Amazed and surprised, Ben lifted his arm and waved, hoping Harry would recognize him. “Harry Sinclair, remember me, Ben Norris?”
The commander stopped and squinted at Ben. “Well, I’ll be darned, Ben. This is quite a surprise,” Harry said and shook Ben’s hand warmly.
“That is for sure,” Ben said. “I see that you are now a full commander, congratulations.”
“Thanks. I guess they had to do something after calling me to active duty. I see you made petty officer. That’s good. Congratulations to you, too.”
“Thanks,” Ben said.
“This is great seeing you,” Harry said. “Let’s go over to that coffee shop at the foot of Broadway and catch up on the last four years.”
“That sounds fine to me,” Ben said. “I have all the time in the world.”
They turned left at the entrance to Fleet Landing and walked to the small coffee shop.

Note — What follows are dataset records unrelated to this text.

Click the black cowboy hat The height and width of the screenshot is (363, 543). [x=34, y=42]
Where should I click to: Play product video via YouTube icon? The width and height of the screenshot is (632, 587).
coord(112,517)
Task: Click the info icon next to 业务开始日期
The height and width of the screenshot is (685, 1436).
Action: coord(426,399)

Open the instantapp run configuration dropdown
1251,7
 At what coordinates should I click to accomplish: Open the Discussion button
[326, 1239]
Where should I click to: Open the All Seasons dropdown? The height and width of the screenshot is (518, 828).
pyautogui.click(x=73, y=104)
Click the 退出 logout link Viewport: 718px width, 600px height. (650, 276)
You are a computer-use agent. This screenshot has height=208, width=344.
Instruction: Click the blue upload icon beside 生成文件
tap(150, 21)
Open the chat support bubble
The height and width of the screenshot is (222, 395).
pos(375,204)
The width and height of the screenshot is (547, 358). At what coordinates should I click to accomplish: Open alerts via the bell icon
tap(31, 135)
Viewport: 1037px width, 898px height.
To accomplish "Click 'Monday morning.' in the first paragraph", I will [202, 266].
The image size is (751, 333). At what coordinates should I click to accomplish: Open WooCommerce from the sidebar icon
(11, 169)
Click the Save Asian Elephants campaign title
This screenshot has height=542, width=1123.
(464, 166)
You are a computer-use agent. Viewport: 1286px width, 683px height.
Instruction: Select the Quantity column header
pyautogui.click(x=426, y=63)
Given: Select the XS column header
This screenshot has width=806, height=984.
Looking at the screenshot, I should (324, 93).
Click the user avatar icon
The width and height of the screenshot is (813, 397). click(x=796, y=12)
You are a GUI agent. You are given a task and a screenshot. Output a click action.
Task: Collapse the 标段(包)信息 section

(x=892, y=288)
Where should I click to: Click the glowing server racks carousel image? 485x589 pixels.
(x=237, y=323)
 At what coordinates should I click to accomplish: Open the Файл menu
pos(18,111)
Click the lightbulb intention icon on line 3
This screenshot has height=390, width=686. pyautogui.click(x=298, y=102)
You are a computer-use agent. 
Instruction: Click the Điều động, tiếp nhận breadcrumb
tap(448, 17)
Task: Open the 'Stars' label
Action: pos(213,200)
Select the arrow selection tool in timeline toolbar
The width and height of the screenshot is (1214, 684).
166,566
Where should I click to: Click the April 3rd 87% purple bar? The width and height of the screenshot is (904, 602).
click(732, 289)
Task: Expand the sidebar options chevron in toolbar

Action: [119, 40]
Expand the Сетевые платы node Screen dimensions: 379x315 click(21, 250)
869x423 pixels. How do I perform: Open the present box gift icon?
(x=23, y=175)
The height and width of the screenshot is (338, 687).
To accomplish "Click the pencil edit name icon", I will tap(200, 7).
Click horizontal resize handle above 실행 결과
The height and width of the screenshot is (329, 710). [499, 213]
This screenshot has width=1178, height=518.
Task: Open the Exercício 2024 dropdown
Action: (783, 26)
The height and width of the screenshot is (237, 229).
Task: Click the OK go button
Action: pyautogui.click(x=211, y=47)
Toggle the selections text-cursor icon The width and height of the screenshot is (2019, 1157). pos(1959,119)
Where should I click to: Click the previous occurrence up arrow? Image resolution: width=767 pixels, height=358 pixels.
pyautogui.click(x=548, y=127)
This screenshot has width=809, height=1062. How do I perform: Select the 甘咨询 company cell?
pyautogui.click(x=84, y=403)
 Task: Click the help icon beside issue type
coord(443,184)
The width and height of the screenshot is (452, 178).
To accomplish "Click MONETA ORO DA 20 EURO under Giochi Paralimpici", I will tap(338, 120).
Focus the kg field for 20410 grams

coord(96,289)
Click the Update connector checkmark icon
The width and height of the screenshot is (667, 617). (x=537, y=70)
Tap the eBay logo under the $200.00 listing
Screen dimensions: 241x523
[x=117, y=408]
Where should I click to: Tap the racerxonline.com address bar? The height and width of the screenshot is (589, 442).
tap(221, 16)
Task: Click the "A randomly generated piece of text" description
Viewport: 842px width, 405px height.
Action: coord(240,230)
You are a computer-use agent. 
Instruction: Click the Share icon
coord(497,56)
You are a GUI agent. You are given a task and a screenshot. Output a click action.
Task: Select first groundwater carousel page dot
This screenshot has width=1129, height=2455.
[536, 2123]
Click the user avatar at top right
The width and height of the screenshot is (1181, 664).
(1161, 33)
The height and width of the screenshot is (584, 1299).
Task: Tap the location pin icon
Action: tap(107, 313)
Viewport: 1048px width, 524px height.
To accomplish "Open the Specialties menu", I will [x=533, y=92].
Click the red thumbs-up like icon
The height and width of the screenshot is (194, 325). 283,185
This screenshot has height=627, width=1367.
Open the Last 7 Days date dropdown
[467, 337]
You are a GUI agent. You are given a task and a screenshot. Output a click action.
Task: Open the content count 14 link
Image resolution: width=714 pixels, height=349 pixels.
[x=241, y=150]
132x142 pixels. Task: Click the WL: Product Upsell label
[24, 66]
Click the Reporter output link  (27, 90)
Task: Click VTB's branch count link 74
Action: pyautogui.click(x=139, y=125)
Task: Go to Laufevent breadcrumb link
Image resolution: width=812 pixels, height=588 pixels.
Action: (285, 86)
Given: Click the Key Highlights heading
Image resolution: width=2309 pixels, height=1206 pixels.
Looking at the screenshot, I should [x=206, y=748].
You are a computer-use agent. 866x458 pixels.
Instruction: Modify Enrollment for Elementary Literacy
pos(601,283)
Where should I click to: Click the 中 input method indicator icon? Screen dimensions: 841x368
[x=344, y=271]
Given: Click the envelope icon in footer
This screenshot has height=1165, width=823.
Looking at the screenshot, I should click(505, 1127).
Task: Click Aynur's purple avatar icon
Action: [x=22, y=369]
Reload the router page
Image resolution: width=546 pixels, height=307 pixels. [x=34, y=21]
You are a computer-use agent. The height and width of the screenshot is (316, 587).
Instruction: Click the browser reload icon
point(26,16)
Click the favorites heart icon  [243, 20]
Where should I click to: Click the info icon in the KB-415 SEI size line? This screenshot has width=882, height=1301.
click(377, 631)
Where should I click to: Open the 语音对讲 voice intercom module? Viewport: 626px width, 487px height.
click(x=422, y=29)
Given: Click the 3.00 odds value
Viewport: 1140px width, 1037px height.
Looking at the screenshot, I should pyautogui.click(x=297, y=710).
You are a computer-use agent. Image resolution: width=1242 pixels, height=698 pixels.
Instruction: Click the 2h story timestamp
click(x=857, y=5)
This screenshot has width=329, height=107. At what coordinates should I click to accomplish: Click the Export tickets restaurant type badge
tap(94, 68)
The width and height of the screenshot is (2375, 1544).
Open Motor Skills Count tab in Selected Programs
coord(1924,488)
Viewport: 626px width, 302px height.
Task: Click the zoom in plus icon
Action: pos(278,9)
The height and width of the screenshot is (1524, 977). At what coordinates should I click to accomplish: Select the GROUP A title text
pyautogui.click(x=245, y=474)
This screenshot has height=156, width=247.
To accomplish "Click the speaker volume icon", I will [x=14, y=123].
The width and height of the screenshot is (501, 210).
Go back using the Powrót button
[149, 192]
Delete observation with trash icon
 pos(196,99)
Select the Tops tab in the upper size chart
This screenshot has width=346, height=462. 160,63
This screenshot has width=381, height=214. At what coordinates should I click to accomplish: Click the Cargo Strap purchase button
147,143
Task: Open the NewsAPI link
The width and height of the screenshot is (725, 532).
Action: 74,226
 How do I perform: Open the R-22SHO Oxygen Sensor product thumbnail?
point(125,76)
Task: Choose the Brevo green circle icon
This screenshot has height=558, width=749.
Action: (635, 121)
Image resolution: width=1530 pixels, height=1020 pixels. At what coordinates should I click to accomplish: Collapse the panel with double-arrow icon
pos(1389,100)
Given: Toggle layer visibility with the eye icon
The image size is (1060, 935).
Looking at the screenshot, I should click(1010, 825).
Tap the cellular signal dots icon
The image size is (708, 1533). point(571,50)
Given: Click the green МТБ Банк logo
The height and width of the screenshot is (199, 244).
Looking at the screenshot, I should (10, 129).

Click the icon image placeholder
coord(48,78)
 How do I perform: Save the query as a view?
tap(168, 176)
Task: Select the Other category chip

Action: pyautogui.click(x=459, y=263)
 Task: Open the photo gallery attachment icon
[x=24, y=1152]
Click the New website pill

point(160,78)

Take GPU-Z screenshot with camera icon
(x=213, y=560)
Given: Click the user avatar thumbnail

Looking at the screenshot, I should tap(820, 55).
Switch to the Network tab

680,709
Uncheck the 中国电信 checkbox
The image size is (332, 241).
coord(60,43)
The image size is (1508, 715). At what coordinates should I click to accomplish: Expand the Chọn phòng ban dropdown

They found a table and sat down while the waitress went for their coffee.
“I see you are still in uniform,” Harry said. “How do you like the Navy?”
“Actually, I am a civilian,” Ben said, and dropped his eyes to the tabletop. “I got discharged and went to Tucson to find work and there is nothing because of the drought they are having over there.”
“I have heard that range conditions are terrible,” Harry said.
“The cattle I saw go through the auction looked thin and I would say the cowmen are desperate to get them off the range. They are cheap, too.”
“I know they are cheap because Kate and I have been buying a lot of those drought cattle.”
“But, you sold Hacienda Kino and when I drove out there I came close to going crazy when I saw the paved road and the houses perched on forty acre lots.”
“That bothers me, but I did make a ton of money because it was all deeded land. And, just think of what that sale saved me from when the drought hit?”
“Anyhow, I drove back here to re-enlist even though I would much rather get a job as a cowboy than sail around on these steel monsters. You said that you and Kate are buying drought cattle. How can you do that and be a full commander in the Navy?”
“Kate knows cattle as well as I do and she does most of the work. We bought a wonderful ranch in the Kansas Flint Hills where we are putting these cattle. I fly up there once a month. I am an admiral’s aid, and he understands my need to pay attention to business. I have resigned my commission and will be separated in three weeks. I can see that the country is messing around in Viet Nam and I don’t want to spend any more time away from the ranching business.”
“I have never been to Kansas,” Ben said. “But I have heard that it is fine cow country.”
“It is a feast for my eyes after ranching in southern Arizona,” Harry said. “Would you forget about re-enlisting and go to work with us in Kansas?”
“I have forgotten about re-enlisting already. Just give me directions to the ranch there and I will gas up my pickup as soon as I get out of this uniform.”